H = the strain hardening of the wire, and

e = the total elongation of the wire;

d) brass plating and fine drawing the wire to reduce the wire to a final diameter of 0.1 to 0.4mm with a true strain from 3.6 to 4.5 to obtain an ultimate tensile strength determined by the following equation: Y= Y0exp(A2ed)
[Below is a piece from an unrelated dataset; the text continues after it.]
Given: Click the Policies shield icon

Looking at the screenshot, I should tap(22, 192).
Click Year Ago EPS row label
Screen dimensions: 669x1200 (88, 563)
where A₂ is a constant from 0.2 to 0.5 and e_d is total drawing strain wherein the wire has a tensile strength of at least 3800 MPa at a wire diameter of 0.35 mm.
The process according to claim 1, wherein, after patenting, the pearlitic microstructure have a maximum dimension of not more than 50 microns and an interlamellar spacing of less than 70 nm.
The process according to claim 1 or 2, wherein, after patenting, the wire has links of pro-eutectoid cementite surrounding the pearlitic microstructure, and the cementite links have a thickness of not more than 20 nm.
The process according to any of the preceding claims, wherein the rough drawing is a dry draw at a drawing rate of 4 to 14 m/sec.
The process according to any of the preceding claims, wherein after both the rough drawing and the fine drawing, a skin pass is performed on the wire.
A process for forming a drawn wire having a tensile strength of at least 3800 MPa, comprising

a) casting a wire of steel to form a wire of an initial diameter, said steel comprising iron and the following components in percent by weight:

0.95% ≤ carbon ≤ 1.3%,

0.2% ≤ chromium ≤ 1.8%,

0.2% ≤ manganese ≤ 0.8%

0.2% ≤ silicon ≤ 1.2%

cobalt ≤ 2.2%

b) non-linear tapered rough drawing of the wire to reduce the diameter of the wire to an intermediate diameter;

c) patenting the wire by first passing the wire through at least two different temperature zones, rapidly cooling the wire to a transformation temperature below the ideal transformation temperature, and then passing the wire through at least two different temperature zones wherein the wire is maintained at the transformation temperature ; and

d) brass plating and fine drawing the wire to reduce the wire to a final diameter of 0.1 to 0.4 mm.
The process according to claim 6 wherein the transformation temperature is 20° to 80°C below the ideal transformation temperature and/or wherein the rough drawing is a dry draw at a drawing rate of not more than 14 m/sec.
The process according to claim 6 wherein after both the rough drawing and the fine drawing, a skin pass is performed on the wire.
A process for forming a drawn wire, comprising:

a) casting a wire of steel to form a wire of an initial diameter, said steel comprising iron and the following components in percent by weight:

0.95% ≤ carbon ≤ 1.3%,

0.2% ≤ chromium ≤ 1.8%,

0.2% ≤ manganese ≤ 0.8%

0.2% ≤ silicon ≤ 1.2%

cobalt ≤ 2.2%

b) rough drawing of the wire to reduce the diameter of the wire to an intermediate diameter;

c) patenting the wire and

d) brass plating and fine drawing the wire to reduce the wire to a final diameter of 0.1 to 0.4mm,

the wire being characterized by the drawing of the wire is done by non-linear tapered rough drawing, and patenting of the wire is done by first passing the wire through at least two different temperature zones, rapidly cooling the wire to a transformation temperature below the ideal transformation temperature, and then passing the wire through at least two different temperature zones wherein the wire is maintained at the transformation temperature.
The process according to claim 1, 6 or 9, wherein the steel of the wire comprises:

niobium ≤ 0.1 %,

0.0006 parts per million (ppm) ≤ boron ≤ 0.0025 pm,

and, preferably, sulfur < 0.006 %,

and, preferably, phosphorus<0.010 %.
A drawn wire comprising iron and the following components in percent by weight:

0.95% ≤ carbon ≤ 1.3%,

0.2% ≤ chromium ≤ 1.8%,

0.2% ≤ manganese ≤ 0.8%

0.2% ≤ silicon ≤ 1.2%

cobalt ≤ 2.2%

niobium ≤ 0.1 %,

0.0006 parts per million (ppm) ≤ boron ≤ 0.0025 pm, and, preferably, sulfur < 0.006 %,

and, preferably, phosphorus<0.010 %.